Tchad : le choléra progresse dans le Hadjer Lamis et N’Djamena, 13 victimes à déplorer
Le Tchad fait face à une recrudescence de l’épidémie de choléra, qui frappe désormais deux régions clés du pays. Les autorités sanitaires tchadiennes révèlent un bilan provisoire de 13 décès et 239 cas confirmés depuis le début de la propagation. Une campagne de vaccination massive est actuellement déployée pour endiguer la crise.

Une situation sanitaire alarmante dans deux zones critiques
La province du Hadjer Lamis, située au nord du Tchad, et la capitale, N’Djamena, sont les épicentres de cette épidémie de choléra. Les autorités sanitaires ont officiellement déclaré l’urgence le 24 juillet, après les premiers cas détectés mi-juin. Cette maladie, hautement contagieuse, se propage rapidement dans les zones où l’accès à l’eau potable et aux infrastructures d’assainissement reste limité.
Une riposte sanitaire en urgence
Face à l’urgence, une campagne de vaccination a été lancée dans les régions touchées. Selon les dernières données, plus de 50 000 personnes ont déjà reçu une dose de vaccin. Le ministère de la Santé tchadien insiste sur l’importance de la prévention, tout en soulignant les défis logistiques liés à la distribution des doses et à la sensibilisation des populations.

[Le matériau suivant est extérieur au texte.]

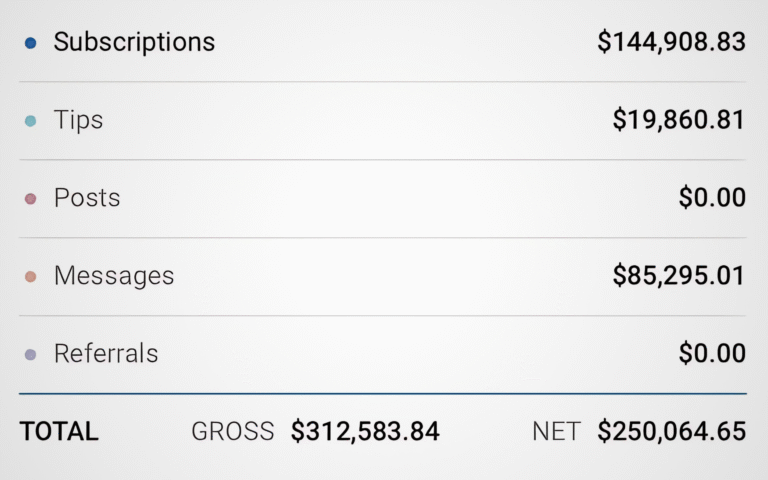Click the net total $250,064.65
Viewport: 768px width, 480px height.
click(x=671, y=432)
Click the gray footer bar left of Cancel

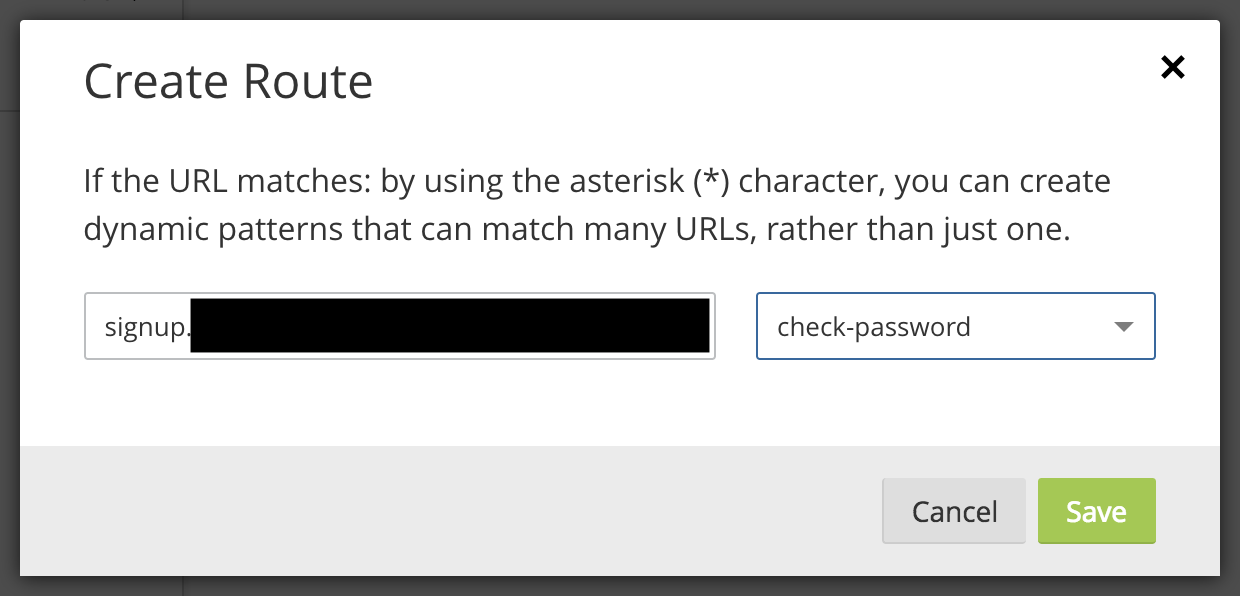coord(450,510)
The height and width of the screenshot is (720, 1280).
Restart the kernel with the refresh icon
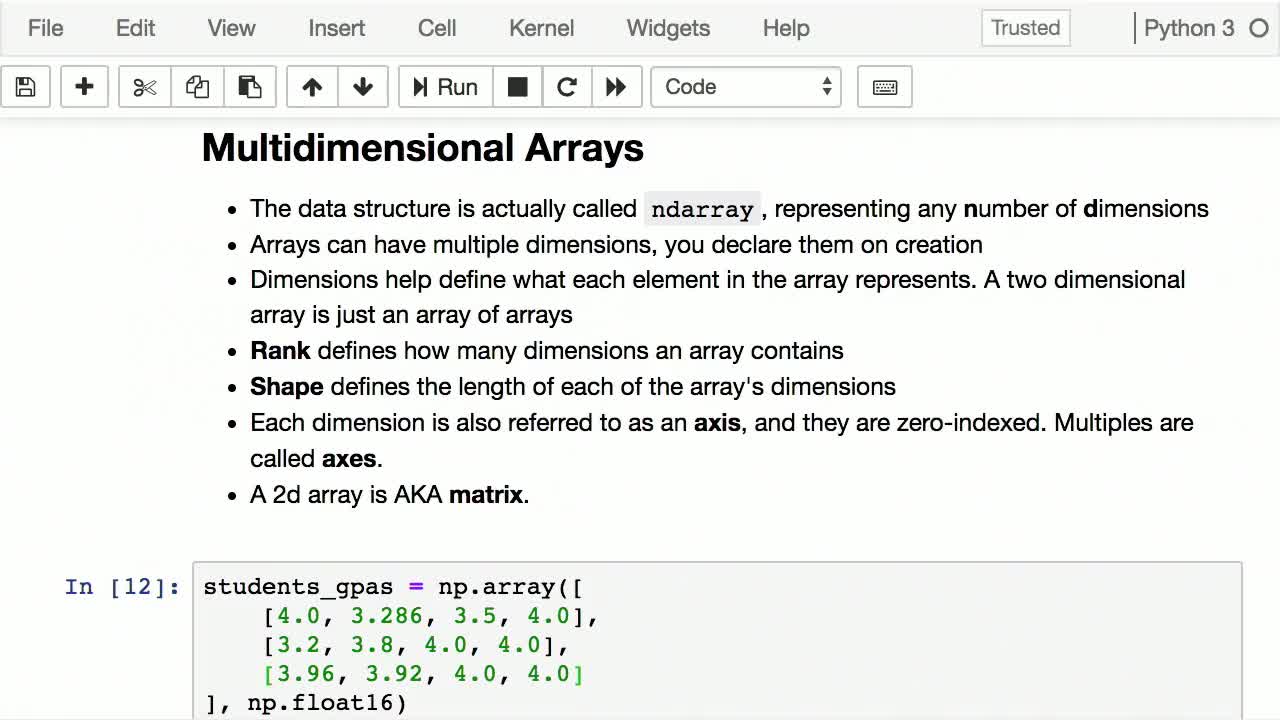[567, 87]
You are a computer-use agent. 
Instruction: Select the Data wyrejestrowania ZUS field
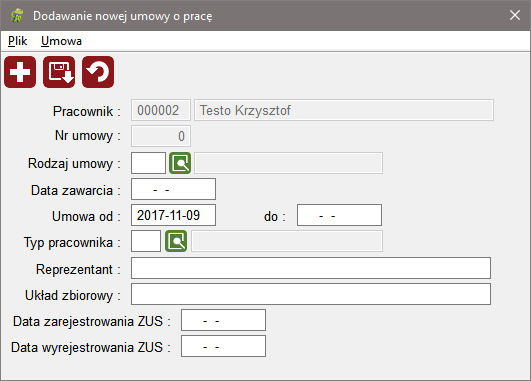coord(224,346)
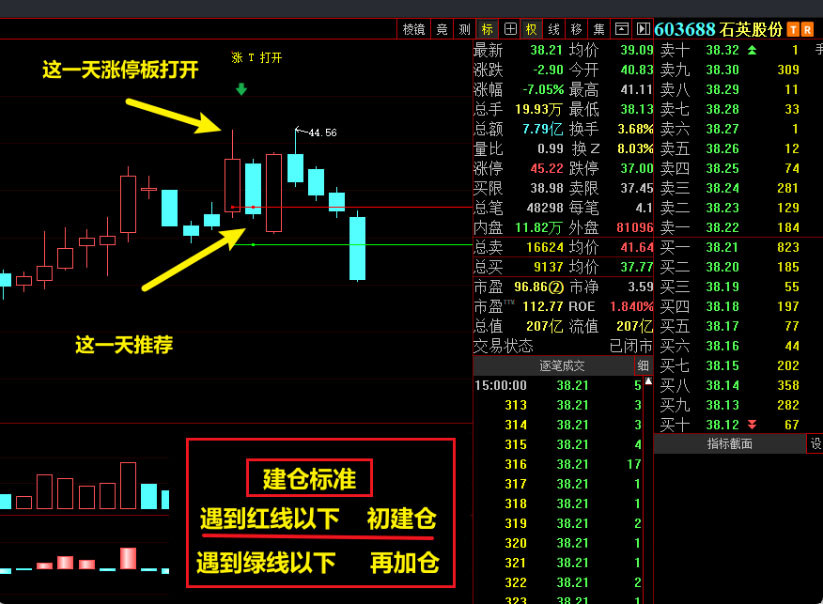Open the 集 toolbar option
This screenshot has width=823, height=604.
point(599,29)
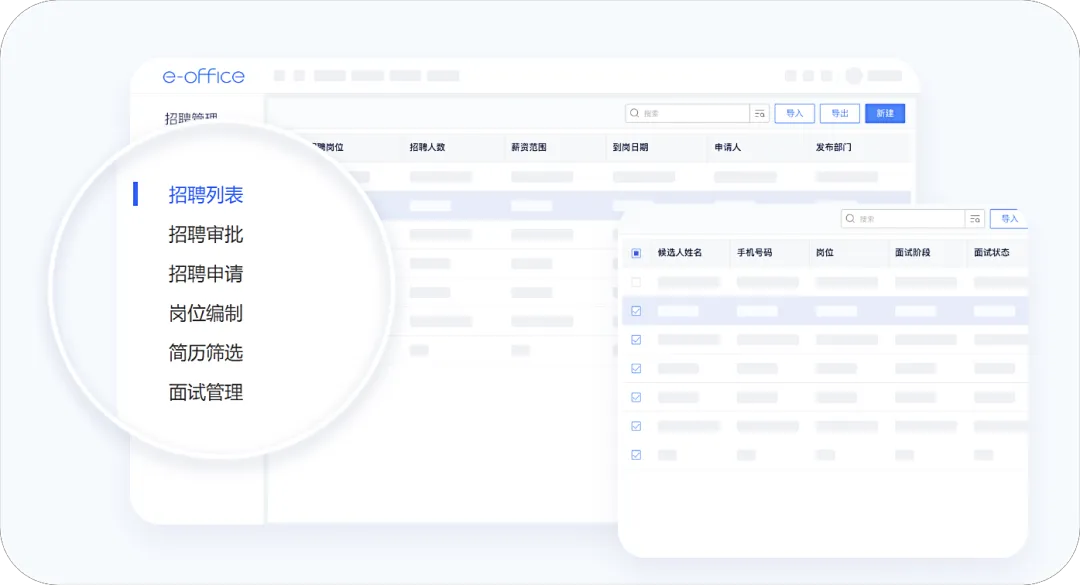
Task: Click 导入 button in the main toolbar
Action: (794, 114)
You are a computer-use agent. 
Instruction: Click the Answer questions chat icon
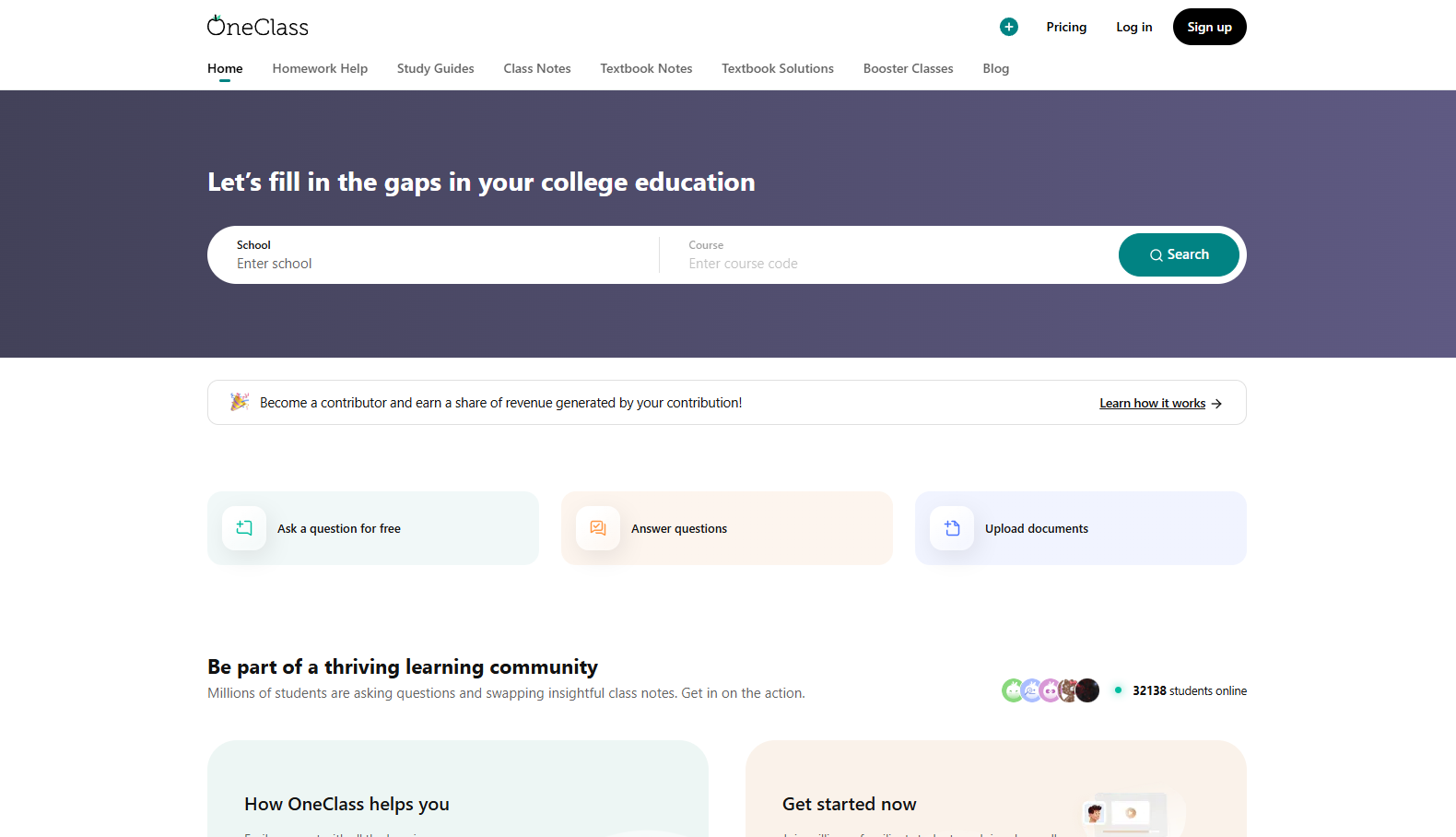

Comprendre le choléra : transmission et prise en charge
Le choléra se transmet principalement par l’ingestion d’eau ou d’aliments contaminés par la bactérie Vibrio cholerae. Les symptômes, tels que des diarrhées aiguës et des vomissements, peuvent entraîner une déshydratation sévère en quelques heures. Heureusement, la maladie se traite efficacement avec une réhydratation rapide et, dans les cas graves, avec des antibiotiques. Sans traitement, elle peut être mortelle.
Cette épidémie n’affecte pas seulement le Tchad. Plusieurs pays d’Afrique centrale et de l’Afrique de l’Ouest font face à des flambées similaires ces derniers mois, notamment la République centrafricaine, le Nigeria et la République démocratique du Congo.